The ALJ's rejection of the testimony regarding plaintiff's symptoms also appears to have been influenced by the ALJ's belief that "the claimant admitted that his lack of work was due to union trouble resulting from his political activity, as opposed to medical impairment" and that "the claimant testified that his lack of work from 1955 to 1960 was [not] in any significant way due to any medically-related functional impairment." Plaintiff made no such admissions on the record. To the contrary, when he was asked if he had been unemployed because of his health or because he had been blacklisted, the plaintiff repeatedly asserted that he could not work for both reasons, and went on to describe the physical ailments that prevented him from working.
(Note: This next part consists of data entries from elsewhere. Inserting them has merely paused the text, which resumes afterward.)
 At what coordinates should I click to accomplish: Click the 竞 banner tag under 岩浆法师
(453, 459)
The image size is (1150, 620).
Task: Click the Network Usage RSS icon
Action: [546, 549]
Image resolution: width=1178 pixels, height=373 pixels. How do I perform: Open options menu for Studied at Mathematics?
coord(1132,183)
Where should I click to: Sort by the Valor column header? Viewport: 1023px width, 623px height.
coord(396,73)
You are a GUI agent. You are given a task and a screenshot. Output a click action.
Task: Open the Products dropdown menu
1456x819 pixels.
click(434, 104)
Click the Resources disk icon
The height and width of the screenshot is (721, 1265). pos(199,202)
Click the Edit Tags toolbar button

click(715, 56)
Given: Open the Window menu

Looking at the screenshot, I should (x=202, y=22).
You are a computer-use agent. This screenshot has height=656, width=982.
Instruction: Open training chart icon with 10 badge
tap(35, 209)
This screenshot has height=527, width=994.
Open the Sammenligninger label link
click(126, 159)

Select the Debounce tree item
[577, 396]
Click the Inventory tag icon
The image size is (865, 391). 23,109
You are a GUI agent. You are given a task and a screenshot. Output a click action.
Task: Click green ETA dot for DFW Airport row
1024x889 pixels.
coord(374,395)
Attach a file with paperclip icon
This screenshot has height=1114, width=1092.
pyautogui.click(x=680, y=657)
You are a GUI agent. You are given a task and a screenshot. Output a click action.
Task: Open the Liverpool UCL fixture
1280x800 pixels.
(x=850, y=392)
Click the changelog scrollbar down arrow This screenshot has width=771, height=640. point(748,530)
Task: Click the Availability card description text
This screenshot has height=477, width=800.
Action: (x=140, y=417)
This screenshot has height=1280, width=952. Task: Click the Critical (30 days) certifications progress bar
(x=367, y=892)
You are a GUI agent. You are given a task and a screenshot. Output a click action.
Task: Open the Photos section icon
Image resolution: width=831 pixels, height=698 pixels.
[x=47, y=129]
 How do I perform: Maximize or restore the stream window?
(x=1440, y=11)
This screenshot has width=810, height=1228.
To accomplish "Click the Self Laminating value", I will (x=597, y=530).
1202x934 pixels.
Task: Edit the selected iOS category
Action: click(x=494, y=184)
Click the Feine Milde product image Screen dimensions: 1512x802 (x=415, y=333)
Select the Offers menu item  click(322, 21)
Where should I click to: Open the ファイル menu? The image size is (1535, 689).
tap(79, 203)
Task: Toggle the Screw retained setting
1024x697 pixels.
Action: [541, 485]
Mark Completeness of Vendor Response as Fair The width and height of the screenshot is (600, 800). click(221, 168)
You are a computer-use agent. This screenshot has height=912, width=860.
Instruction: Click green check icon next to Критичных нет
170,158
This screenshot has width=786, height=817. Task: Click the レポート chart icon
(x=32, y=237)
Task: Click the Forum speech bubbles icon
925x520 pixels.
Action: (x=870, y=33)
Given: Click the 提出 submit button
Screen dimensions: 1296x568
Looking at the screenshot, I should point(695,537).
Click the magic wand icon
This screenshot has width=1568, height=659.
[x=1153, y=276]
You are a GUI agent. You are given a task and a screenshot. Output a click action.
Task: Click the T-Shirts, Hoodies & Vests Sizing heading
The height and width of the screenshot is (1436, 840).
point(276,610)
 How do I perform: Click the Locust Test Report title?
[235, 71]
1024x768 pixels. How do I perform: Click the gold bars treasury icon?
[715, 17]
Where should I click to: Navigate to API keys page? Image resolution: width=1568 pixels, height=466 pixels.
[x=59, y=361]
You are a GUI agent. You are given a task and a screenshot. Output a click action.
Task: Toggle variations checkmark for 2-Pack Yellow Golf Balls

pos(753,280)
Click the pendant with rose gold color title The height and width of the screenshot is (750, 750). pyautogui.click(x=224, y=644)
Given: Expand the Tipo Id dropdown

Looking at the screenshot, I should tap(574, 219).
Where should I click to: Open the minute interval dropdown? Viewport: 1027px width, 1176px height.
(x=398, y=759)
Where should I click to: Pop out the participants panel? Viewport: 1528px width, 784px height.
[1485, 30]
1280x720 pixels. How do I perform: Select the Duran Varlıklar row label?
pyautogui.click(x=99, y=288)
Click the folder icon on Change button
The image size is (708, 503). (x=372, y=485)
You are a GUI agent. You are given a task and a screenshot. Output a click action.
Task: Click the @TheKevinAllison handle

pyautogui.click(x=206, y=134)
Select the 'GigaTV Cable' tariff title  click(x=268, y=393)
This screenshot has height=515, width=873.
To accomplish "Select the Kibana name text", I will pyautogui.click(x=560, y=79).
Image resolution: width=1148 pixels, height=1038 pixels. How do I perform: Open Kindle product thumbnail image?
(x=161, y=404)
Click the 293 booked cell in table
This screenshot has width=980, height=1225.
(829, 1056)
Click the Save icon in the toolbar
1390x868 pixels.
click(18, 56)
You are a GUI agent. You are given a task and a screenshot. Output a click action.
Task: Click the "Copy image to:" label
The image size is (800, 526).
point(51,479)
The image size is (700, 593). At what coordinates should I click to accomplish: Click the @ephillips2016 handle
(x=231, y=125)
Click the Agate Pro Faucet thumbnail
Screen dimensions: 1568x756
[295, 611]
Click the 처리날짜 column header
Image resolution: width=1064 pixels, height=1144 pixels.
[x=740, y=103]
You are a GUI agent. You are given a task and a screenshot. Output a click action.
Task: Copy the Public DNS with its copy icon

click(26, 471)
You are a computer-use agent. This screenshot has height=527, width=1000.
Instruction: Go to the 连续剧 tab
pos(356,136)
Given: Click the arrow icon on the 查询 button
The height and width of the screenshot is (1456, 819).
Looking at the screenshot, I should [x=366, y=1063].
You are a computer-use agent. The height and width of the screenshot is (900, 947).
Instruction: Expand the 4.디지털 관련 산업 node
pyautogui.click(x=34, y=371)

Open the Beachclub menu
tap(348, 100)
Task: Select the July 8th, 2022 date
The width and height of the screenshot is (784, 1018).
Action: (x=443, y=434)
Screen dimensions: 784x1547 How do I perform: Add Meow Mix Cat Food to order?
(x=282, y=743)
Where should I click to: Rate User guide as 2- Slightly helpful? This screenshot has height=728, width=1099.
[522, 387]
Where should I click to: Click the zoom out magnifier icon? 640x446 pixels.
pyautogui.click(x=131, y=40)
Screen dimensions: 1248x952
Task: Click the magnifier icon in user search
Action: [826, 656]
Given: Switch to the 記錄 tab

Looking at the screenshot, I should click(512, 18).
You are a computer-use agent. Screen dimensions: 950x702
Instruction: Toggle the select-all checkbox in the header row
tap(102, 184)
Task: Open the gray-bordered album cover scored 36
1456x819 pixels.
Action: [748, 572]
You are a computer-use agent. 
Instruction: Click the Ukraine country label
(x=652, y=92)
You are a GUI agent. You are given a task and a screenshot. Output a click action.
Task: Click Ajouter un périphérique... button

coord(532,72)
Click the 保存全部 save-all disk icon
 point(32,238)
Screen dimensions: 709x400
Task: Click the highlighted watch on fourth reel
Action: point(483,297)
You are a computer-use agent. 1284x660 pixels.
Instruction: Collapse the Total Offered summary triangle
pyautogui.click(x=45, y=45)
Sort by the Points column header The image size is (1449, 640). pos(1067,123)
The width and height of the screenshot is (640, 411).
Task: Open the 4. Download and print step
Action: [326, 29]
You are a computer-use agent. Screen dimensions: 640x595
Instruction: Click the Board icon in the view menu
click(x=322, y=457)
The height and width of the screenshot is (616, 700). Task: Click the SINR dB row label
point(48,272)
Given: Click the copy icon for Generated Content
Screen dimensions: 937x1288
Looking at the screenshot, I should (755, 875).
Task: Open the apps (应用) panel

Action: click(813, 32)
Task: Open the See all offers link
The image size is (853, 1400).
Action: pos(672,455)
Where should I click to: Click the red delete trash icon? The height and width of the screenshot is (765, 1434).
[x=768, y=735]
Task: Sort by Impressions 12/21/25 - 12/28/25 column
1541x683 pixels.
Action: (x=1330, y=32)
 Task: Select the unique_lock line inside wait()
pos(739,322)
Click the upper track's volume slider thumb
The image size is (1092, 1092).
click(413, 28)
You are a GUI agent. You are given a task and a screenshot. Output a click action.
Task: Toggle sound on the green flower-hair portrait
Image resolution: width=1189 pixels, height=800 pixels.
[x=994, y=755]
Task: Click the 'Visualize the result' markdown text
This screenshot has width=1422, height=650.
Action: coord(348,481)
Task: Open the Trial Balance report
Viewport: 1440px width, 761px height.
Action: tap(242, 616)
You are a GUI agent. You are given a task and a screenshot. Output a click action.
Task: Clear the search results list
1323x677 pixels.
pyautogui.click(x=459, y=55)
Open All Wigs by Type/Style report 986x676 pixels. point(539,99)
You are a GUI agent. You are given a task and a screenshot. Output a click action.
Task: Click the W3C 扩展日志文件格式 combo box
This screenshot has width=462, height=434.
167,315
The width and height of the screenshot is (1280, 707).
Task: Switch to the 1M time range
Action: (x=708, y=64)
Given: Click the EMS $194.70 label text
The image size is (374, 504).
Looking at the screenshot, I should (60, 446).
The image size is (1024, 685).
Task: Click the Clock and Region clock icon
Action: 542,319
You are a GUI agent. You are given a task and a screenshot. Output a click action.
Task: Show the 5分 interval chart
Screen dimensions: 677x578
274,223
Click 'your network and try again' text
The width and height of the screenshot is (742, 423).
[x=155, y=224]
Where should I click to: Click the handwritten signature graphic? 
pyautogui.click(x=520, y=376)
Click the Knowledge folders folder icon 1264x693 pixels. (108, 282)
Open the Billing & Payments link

Record at 114-15, 126, 136-37, 140-41, 143.

[26] Record at 99-102.

[27] Donato v. Secretary of Health and Human Services, 721 F.2d 414, 419 (2d Cir.1983).

[28] Berry v. Schweiker, 675 F.2d 464, 467 (2d Cir.1982). Cf. Donato v. Secretary of Health and Human Services, 721 F.2d 414, 418 (2d Cir.1983) ("[T]he concept of burden of proof is `particularly elusive in cases involving social security benefits,' in part because the proceedings `are not designed to be adversarial'....") (quoting Schauer v. Schweiker, 675 F.2d 55, 57 (2d Cir. 1982)).

[29] Fernandez v. Schweiker, 650 F.2d 5, 8 (2d Cir.1981).

[30] Bluvband v. Heckler, at 892 (2d Cir.1984); see also Donato, 721 F.2d at 418; Hankerson v. Harris, 636 F.2d 893, 895 (2d Cir.1980); Gold v. Secretary of Health, Education and Welfare, 463 F.2d 38, 43 (2d Cir.1972).

[31] Cowart v. Schweiker, 662 F.2d 731, 735 (11th Cir.1981); Thorne v. Califano, 607 F.2d 218, 219 (8th Cir.1979).

[32] While Congress' 1980 amendment of 42 U.S.C. § 405(g), Pub.L. 96-265, § 307, 94 Stat. 458, limits the power of the District Courts to remand cases to the Secretary for the taking of additional evidence, the amendment "does not preclude remand when the Secretary has misapplied the law or failed to provide a fair hearing." Carroll v. Secretary of Health and Human Services, 705 F.2d 638, 644 (2d Cir.1983) (citations omitted).